Entries taken from a collection
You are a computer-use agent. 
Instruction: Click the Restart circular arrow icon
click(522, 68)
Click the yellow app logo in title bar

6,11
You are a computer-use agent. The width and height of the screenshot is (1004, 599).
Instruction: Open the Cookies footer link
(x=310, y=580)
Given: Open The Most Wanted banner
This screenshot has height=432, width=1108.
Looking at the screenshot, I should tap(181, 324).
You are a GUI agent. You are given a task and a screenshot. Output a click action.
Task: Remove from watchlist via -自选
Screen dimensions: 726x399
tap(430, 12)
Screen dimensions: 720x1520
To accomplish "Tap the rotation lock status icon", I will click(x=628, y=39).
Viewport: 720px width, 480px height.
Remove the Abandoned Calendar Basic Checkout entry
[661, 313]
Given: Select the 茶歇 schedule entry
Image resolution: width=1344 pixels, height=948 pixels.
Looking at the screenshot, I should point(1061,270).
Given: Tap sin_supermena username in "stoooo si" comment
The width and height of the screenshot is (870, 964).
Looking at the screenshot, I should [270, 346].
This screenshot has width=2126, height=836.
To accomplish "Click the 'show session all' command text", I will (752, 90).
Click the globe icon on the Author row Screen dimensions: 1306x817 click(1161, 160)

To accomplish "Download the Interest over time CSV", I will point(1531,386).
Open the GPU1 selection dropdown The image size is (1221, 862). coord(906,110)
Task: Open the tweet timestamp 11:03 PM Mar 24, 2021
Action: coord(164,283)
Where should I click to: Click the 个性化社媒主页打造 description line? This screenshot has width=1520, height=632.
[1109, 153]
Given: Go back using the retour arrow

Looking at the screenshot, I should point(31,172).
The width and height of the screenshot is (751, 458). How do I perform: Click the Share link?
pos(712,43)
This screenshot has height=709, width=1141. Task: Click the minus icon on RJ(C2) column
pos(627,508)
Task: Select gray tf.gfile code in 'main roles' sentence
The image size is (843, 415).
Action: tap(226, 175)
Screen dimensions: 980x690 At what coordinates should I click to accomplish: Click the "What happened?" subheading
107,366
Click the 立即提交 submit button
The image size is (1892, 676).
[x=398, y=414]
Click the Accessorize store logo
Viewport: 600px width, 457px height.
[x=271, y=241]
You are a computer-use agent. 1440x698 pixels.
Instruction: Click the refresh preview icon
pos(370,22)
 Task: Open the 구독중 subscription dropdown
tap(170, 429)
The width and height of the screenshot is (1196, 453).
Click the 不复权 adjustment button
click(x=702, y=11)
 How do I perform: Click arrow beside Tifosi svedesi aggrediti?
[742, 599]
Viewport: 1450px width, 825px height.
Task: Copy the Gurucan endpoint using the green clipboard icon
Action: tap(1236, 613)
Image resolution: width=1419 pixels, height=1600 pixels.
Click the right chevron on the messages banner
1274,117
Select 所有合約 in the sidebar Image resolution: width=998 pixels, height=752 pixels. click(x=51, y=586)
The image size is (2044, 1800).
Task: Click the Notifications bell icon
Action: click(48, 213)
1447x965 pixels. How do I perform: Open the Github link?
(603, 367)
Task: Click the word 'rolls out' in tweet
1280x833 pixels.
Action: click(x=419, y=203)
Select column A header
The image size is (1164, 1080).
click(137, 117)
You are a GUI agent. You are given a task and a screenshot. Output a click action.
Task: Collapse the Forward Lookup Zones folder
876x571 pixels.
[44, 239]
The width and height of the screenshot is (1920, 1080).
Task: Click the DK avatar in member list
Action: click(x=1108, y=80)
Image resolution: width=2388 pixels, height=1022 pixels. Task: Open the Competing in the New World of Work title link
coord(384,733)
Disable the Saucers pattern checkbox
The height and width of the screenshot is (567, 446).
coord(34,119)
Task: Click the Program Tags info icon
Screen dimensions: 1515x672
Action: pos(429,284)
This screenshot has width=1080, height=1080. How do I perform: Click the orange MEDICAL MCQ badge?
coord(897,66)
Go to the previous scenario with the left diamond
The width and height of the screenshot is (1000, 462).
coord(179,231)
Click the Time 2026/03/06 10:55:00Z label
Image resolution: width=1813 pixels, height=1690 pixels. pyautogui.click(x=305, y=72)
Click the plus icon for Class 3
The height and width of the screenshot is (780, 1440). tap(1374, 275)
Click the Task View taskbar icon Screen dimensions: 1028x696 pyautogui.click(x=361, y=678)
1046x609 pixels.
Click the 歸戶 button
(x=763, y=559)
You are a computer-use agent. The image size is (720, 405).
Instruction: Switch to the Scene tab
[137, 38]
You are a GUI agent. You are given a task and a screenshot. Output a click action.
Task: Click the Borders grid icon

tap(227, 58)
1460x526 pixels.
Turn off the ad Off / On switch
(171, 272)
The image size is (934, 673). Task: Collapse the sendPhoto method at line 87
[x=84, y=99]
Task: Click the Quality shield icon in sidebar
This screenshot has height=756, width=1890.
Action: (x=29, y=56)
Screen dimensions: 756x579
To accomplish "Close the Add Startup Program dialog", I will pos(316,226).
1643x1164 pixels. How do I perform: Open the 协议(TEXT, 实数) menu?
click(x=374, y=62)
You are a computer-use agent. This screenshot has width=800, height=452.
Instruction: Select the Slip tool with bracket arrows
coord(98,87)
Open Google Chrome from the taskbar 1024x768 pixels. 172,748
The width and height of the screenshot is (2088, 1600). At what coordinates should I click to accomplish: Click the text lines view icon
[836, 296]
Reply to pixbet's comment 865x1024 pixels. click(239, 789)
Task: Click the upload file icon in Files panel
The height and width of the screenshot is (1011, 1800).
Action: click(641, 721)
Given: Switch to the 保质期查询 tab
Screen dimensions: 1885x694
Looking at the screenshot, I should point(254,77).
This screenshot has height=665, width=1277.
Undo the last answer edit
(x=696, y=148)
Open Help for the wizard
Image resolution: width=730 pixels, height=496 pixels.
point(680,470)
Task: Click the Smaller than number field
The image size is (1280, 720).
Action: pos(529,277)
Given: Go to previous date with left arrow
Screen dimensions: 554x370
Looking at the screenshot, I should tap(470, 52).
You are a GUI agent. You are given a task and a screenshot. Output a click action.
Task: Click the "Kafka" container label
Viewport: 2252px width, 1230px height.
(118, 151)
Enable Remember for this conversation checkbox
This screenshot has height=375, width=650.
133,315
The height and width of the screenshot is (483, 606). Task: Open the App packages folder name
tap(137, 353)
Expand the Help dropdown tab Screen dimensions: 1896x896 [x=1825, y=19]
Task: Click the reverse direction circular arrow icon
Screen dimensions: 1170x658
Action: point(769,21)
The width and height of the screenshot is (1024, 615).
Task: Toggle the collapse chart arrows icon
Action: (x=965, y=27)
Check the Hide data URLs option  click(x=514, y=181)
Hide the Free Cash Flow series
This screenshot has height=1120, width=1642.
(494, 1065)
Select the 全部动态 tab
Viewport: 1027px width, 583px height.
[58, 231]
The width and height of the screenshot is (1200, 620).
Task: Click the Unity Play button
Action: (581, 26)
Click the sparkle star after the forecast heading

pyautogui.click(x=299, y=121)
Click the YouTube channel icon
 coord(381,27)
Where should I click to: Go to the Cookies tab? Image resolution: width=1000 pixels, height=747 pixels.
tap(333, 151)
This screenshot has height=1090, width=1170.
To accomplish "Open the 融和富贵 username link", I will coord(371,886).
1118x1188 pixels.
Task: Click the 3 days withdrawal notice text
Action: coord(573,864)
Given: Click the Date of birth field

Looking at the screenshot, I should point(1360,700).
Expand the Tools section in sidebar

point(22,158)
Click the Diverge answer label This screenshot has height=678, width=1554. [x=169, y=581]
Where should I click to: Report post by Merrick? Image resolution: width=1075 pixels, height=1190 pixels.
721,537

# Work item:
Find the lines above that contain the word "taskbar" and collect them.

# Exercise output:
Click the Task View taskbar icon Screen dimensions: 1028x696 pyautogui.click(x=361, y=678)
Open Google Chrome from the taskbar 1024x768 pixels. 172,748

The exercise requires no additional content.